Transcribe the data. Leave out nothing.

START Data for analysis

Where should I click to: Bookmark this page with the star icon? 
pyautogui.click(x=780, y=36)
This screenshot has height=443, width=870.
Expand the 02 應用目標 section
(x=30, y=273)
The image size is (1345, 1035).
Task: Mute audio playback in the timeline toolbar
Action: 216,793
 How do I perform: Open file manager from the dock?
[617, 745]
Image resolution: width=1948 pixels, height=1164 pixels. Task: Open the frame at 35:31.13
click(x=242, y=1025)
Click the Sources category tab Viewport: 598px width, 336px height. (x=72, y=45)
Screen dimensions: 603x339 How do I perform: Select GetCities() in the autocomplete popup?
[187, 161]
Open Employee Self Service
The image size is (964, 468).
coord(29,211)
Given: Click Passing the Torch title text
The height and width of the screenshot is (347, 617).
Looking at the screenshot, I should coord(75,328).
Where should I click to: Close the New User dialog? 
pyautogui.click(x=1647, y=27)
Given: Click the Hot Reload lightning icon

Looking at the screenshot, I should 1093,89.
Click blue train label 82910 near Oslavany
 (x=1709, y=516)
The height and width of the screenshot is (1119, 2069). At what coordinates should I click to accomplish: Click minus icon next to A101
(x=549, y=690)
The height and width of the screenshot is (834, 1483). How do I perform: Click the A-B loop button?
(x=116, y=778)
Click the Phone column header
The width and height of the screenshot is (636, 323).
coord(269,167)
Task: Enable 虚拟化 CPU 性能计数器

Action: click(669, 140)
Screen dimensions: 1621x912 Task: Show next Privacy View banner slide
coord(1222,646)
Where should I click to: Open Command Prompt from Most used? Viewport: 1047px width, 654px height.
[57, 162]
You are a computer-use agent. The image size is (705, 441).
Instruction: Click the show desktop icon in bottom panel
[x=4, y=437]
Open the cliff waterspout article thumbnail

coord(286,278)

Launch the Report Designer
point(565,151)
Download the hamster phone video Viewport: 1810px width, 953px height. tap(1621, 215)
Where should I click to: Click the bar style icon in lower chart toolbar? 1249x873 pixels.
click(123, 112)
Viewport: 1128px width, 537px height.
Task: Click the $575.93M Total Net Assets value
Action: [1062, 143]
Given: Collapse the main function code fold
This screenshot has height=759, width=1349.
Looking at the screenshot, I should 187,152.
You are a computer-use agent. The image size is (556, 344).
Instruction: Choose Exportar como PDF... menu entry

END Data for analysis

## Solved problem
Where should I click to: Bookmark this page with the star icon? 
pyautogui.click(x=780, y=36)
This screenshot has height=443, width=870.
Expand the 02 應用目標 section
(x=30, y=273)
The image size is (1345, 1035).
Task: Mute audio playback in the timeline toolbar
Action: 216,793
 How do I perform: Open file manager from the dock?
[617, 745]
Image resolution: width=1948 pixels, height=1164 pixels. Task: Open the frame at 35:31.13
click(x=242, y=1025)
Click the Sources category tab Viewport: 598px width, 336px height. (x=72, y=45)
Screen dimensions: 603x339 How do I perform: Select GetCities() in the autocomplete popup?
[187, 161]
Open Employee Self Service
The image size is (964, 468).
coord(29,211)
Given: Click Passing the Torch title text
The height and width of the screenshot is (347, 617).
Looking at the screenshot, I should coord(75,328).
Where should I click to: Close the New User dialog? 
pyautogui.click(x=1647, y=27)
Given: Click the Hot Reload lightning icon

Looking at the screenshot, I should 1093,89.
Click blue train label 82910 near Oslavany
 (x=1709, y=516)
The height and width of the screenshot is (1119, 2069). At what coordinates should I click to accomplish: Click minus icon next to A101
(x=549, y=690)
The height and width of the screenshot is (834, 1483). How do I perform: Click the A-B loop button?
(x=116, y=778)
Click the Phone column header
The width and height of the screenshot is (636, 323).
coord(269,167)
Task: Enable 虚拟化 CPU 性能计数器

Action: click(669, 140)
Screen dimensions: 1621x912 Task: Show next Privacy View banner slide
coord(1222,646)
Where should I click to: Open Command Prompt from Most used? Viewport: 1047px width, 654px height.
[57, 162]
You are a computer-use agent. The image size is (705, 441).
Instruction: Click the show desktop icon in bottom panel
[x=4, y=437]
Open the cliff waterspout article thumbnail

coord(286,278)

Launch the Report Designer
point(565,151)
Download the hamster phone video Viewport: 1810px width, 953px height. tap(1621, 215)
Where should I click to: Click the bar style icon in lower chart toolbar? 1249x873 pixels.
click(123, 112)
Viewport: 1128px width, 537px height.
Task: Click the $575.93M Total Net Assets value
Action: [1062, 143]
Given: Collapse the main function code fold
This screenshot has height=759, width=1349.
Looking at the screenshot, I should 187,152.
You are a computer-use agent. The image size is (556, 344).
Instruction: Choose Exportar como PDF... menu entry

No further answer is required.